I laburisti si dividono tra tiepidi ed entusiasti nei confronti dell’Europa, tra corbyniani e anti corbyniani, tra protezionisti e liberali, che è poi la faida che sta spaccando il Labour da molto tempo. Poiché il diritto all’oblio non ce l’ha nessuno, alcuni commentatori sono andati a riesumare le dichiarazioni di Corbyn sulla cosiddetta “Lexit”, l’argomentazione di sinistra per l’uscita dall’Europa, e un tweet di McDonnell, del giugno del 2014, in cui diceva: va bene stare in Europa, ma non nell’Unione europea, bisogna creare una nuova Europa del popolo e non sottostare alla “creatura esistente fatta di banche e corporazioni”. Il “case to remain” nel Labour è invero molto vario. Nelle scorse settimane sono intervenuti nel dibattito due ex premier, Tony Blair e Gordon Brown, con le loro proposte più ottimistiche per rimanere in Europa. Brown ha pubblicato un libro – “Britain: Leading, Not Leaving” – che è un sequel di quello che scrisse prima del referendum scozzese del 2014. Brown non dice che fuori dall’Ue il Regno Unito sarebbe un’isola impoverita e isolata, come fanno i conservatori per il “remain”, ma dice che il progetto europeo deve sempre più assomigliare al modo di vedere il mondo del Regno Unito. Soltanto guidando l’Europa si può davvero trasformare il continente in un’opportunità per tutti, compreso naturalmente il Regno Unito: recensendo il libro, la rivista New Statesman l’ha definito “l’argomentazione patriottica per rimanere in Europa”. E’ lo stesso principio ispiratore di Blair, che quando era ancora premier lanciò una riforma dell’Ue che importasse nel meccanismo europeo lo spirito liberale anglosassone. Il problema semmai è che l’Europa è poco ricettiva, non si è mai riformata, anzi, come dicono i conservatori per il “leave”, primo fra tutti il ministro della Giustizia Michael Gove, l’irriformabilità europea, con la sua vocazione protezionista, è il motivo principale per cui votare per la Brexit.

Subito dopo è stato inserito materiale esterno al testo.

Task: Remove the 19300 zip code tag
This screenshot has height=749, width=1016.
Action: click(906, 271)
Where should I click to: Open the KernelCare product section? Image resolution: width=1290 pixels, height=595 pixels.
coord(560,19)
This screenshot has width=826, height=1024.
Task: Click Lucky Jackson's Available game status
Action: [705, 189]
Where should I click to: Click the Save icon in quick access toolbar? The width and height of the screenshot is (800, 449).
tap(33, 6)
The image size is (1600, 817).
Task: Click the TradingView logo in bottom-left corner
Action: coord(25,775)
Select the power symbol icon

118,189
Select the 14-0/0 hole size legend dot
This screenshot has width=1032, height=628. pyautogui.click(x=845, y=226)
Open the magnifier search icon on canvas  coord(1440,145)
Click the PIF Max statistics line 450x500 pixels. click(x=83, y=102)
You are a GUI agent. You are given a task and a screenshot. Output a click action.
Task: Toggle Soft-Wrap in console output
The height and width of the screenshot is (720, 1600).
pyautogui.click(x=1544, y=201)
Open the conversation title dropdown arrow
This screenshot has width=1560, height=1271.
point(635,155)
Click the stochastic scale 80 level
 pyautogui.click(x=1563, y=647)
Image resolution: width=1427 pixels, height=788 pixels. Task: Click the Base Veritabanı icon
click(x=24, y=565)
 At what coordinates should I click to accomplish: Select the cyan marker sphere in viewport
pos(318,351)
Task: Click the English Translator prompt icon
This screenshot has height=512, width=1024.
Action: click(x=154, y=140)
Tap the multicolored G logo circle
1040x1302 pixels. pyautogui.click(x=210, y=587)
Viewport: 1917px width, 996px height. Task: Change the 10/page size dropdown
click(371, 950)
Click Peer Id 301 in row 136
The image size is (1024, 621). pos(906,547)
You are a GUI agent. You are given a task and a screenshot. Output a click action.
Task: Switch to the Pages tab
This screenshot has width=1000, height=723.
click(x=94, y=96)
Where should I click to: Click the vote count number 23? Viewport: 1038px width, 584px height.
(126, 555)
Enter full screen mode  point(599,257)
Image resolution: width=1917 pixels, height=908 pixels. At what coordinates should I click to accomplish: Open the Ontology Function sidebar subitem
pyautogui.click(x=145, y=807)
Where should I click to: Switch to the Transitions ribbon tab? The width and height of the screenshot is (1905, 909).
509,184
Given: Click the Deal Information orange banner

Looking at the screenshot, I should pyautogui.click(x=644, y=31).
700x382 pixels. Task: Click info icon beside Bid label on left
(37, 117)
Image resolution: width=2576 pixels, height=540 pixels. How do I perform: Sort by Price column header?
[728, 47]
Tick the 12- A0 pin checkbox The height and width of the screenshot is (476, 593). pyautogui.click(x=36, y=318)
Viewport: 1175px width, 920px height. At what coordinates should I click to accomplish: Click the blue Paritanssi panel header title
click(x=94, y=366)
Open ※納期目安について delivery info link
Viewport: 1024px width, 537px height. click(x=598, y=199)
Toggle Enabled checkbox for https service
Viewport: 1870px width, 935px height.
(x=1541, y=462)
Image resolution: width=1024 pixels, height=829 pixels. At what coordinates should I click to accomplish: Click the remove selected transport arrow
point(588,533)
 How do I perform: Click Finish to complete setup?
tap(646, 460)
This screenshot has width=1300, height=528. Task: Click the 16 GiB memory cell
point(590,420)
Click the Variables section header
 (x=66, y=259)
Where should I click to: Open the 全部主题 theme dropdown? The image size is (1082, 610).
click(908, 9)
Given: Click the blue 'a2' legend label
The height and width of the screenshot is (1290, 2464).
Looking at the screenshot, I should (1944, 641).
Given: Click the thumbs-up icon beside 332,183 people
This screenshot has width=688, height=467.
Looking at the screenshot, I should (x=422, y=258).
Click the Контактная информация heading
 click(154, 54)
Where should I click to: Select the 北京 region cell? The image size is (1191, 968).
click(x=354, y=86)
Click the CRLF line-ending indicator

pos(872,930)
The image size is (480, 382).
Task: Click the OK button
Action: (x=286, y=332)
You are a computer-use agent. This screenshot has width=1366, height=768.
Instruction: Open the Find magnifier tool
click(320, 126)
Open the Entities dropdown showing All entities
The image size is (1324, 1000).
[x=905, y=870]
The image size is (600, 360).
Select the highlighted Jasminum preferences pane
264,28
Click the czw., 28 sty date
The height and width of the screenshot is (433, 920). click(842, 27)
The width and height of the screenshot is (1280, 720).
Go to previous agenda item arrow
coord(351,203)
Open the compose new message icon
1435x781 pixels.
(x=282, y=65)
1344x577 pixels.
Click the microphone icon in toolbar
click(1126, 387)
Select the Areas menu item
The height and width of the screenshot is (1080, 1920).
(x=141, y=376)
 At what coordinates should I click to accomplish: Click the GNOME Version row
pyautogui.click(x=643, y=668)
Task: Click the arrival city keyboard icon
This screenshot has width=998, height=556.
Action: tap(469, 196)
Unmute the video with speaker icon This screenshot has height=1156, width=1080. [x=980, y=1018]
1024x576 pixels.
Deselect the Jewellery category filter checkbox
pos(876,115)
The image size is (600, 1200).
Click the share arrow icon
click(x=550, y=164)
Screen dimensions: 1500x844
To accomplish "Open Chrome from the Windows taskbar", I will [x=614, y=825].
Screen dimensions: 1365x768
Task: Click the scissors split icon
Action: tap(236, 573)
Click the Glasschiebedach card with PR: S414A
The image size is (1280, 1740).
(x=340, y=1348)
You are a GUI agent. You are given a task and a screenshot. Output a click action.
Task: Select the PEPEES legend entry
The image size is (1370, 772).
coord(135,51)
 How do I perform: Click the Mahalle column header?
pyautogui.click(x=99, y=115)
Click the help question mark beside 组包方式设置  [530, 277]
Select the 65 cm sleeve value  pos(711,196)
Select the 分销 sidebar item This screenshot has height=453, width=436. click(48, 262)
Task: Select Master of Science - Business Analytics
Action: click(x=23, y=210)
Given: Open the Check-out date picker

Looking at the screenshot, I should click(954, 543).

Il confronto sul liberalismo in realtà è un problema identitario interno al Labour stesso (e a molte sinistre). Tristam Hunt, storico e parlamentare laburista che per un breve periodo provò anche a candidarsi per la leadership del Labour senza successo, ha curato un saggio dal titolo “Labour’s Identity Crisis”, in cui parla delle cosiddette politiche del patriottismo. Hunt dice al Foglio che “nonostante il gran livello di sostegno per l’Europa tra i laburisti, gli elettori chiedono nuovi strumenti per difendere l’interesse nazionale inglese a Bruxelles, e questo spiega anche molte differenze che si vedono per esempio sulla questione dell’immigrazione”. “Leading not leaving” è lo slogan dei laburisti liberali, insomma. Gli altri, che sono la leadership del partito, non ne hanno uno forte, si accodano al catastrofismo conservatore ma allo stesso tempo temono l’alleanza: è difficile sostenere Cameron sull’Europa e criticarlo su tutto il resto, e poi perché – come ha scritto McDonnell – dovremmo fare qualcosa che aiuti i conservatori a rimanere al potere? La divisione non si è rimarginata. Finora soltanto il neo sindaco laburista di Londra, Sadiq Khan, è salito su un palco assieme a Cameron. La mossa non deve aver fatto piacere a Corbyn, ma come spiega Oliver Kamm, “Khan ha un suo mandato separato dal partito nazionale, e non ho alcun dubbio che Khan parli a un gruppo elettorale più ampio di quello cui si rivolge Corbyn con le sue idee di estrema sinistra”. Il problema del Labour non è l’Europa: “Sono le idee estreme e ineleggibili di Corbyn la questione principale”.